◆ **Instructions to follow**
Scan the entries below and count the lines holding the string "computer". Supply only the number.

◆ **Data listing**
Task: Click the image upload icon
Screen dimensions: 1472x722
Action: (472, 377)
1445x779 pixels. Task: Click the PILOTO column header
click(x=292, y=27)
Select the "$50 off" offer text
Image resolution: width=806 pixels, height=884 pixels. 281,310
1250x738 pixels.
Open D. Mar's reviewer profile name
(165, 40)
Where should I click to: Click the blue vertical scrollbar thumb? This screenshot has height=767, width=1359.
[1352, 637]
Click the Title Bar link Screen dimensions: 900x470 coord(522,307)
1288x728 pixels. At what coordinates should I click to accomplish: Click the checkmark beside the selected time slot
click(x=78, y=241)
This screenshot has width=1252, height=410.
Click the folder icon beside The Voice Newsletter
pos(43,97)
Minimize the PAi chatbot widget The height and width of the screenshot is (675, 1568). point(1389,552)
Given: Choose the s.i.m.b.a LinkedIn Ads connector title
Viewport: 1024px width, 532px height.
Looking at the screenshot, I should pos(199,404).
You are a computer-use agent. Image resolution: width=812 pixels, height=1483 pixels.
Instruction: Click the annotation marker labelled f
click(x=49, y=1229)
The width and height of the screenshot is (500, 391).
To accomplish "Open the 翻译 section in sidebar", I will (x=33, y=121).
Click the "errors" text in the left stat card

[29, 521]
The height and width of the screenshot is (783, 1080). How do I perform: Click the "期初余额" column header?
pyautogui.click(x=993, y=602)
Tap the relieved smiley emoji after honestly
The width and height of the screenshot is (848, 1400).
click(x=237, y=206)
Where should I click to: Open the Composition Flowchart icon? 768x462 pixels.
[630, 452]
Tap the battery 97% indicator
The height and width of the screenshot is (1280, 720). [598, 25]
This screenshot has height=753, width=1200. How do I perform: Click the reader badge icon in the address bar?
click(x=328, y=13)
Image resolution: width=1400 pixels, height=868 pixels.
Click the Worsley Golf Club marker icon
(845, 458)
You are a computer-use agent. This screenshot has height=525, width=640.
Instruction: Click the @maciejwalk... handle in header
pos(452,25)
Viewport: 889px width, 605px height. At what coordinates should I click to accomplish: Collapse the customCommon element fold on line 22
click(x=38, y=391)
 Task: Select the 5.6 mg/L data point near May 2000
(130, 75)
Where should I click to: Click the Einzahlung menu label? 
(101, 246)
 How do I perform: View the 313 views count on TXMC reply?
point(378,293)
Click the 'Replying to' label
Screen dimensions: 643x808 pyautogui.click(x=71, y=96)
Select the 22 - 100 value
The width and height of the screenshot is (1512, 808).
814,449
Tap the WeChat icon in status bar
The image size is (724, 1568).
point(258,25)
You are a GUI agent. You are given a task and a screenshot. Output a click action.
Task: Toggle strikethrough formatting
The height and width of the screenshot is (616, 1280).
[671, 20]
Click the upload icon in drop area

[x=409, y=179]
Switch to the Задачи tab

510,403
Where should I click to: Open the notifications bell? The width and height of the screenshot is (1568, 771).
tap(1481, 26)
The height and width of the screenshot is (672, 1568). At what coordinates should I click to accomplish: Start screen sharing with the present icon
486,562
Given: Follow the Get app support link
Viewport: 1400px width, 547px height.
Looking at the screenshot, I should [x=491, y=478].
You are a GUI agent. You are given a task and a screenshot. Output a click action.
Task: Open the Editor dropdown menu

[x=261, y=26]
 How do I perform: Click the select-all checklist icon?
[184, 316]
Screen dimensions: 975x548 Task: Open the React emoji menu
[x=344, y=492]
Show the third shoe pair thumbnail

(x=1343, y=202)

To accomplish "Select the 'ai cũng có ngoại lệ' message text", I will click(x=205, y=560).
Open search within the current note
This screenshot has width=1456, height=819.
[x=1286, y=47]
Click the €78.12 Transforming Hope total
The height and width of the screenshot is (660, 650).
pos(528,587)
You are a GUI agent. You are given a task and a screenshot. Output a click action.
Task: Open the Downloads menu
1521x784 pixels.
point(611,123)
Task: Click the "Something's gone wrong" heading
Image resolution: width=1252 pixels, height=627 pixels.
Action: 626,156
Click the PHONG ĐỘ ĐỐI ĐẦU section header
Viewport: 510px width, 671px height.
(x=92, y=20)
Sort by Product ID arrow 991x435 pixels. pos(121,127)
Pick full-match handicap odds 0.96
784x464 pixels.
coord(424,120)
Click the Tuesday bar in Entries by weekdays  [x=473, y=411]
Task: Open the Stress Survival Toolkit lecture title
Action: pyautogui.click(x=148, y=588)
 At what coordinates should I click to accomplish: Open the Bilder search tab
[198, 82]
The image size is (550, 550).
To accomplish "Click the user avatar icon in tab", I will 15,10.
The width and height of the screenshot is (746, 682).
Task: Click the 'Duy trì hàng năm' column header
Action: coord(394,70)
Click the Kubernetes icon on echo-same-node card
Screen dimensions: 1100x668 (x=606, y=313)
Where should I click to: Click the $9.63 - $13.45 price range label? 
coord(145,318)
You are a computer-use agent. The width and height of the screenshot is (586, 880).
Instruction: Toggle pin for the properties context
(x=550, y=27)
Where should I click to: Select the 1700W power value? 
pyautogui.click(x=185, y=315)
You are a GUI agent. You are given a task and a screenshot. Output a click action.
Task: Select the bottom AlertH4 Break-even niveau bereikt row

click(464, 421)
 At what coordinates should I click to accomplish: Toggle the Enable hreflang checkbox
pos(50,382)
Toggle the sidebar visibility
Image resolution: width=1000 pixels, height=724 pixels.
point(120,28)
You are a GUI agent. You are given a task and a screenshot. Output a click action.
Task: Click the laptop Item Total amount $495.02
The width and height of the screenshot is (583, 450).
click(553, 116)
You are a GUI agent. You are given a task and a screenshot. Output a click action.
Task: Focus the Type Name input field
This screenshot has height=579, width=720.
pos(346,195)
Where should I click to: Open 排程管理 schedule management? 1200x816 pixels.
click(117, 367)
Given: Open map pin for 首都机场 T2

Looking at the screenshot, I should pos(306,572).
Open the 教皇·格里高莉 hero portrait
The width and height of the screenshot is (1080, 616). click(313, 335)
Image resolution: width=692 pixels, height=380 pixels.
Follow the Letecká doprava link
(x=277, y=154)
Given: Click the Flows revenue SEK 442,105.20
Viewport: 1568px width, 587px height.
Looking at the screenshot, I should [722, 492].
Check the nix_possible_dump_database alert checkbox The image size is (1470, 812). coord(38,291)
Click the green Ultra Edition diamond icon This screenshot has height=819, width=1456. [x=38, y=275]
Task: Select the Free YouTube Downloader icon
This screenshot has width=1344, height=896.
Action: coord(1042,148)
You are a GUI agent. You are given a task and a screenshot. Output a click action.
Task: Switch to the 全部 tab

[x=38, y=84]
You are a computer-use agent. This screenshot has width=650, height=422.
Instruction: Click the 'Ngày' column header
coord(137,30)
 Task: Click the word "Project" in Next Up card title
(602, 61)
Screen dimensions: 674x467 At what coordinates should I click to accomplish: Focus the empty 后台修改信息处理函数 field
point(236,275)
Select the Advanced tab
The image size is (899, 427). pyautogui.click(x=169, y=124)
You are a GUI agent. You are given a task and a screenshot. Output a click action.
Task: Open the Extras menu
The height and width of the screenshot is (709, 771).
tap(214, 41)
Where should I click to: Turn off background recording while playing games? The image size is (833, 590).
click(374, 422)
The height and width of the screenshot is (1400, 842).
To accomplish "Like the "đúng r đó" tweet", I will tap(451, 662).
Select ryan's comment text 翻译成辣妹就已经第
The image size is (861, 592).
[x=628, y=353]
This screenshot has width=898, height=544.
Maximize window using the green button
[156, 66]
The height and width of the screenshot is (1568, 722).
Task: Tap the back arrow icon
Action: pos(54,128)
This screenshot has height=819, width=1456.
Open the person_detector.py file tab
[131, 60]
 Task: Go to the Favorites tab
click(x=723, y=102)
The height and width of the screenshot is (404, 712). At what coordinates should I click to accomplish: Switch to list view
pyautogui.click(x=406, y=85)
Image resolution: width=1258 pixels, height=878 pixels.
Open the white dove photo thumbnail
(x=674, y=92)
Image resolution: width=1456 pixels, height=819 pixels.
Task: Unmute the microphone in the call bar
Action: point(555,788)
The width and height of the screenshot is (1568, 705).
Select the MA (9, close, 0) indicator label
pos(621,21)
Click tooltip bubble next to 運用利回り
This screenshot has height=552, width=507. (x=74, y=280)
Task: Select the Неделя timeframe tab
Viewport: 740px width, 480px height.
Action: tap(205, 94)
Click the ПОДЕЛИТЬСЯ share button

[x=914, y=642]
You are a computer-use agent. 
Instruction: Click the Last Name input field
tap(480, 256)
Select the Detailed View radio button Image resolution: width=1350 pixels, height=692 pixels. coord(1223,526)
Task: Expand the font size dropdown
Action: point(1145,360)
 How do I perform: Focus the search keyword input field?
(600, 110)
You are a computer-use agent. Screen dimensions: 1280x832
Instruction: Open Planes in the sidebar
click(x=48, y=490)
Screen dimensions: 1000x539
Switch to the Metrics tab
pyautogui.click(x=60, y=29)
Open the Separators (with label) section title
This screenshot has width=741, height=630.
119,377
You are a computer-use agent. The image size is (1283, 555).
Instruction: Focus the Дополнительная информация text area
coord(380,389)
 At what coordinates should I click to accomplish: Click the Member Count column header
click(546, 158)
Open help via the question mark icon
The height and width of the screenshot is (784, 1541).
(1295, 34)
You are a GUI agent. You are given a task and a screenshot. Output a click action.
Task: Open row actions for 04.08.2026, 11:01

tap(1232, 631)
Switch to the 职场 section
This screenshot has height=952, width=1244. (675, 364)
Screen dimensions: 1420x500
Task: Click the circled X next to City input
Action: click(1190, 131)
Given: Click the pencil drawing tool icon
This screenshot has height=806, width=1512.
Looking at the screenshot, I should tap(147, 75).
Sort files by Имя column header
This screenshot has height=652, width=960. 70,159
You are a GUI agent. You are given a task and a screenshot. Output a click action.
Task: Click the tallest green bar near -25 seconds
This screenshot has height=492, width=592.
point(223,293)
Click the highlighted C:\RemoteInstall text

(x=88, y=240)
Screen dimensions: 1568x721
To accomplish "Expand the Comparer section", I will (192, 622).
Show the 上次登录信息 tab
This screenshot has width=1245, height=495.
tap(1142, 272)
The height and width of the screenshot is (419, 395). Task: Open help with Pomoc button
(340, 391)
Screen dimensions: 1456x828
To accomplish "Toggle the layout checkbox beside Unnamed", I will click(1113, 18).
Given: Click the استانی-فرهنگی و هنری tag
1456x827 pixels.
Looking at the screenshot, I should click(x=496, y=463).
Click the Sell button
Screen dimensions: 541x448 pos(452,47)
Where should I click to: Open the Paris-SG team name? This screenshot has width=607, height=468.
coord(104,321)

◆ **Answer box**
7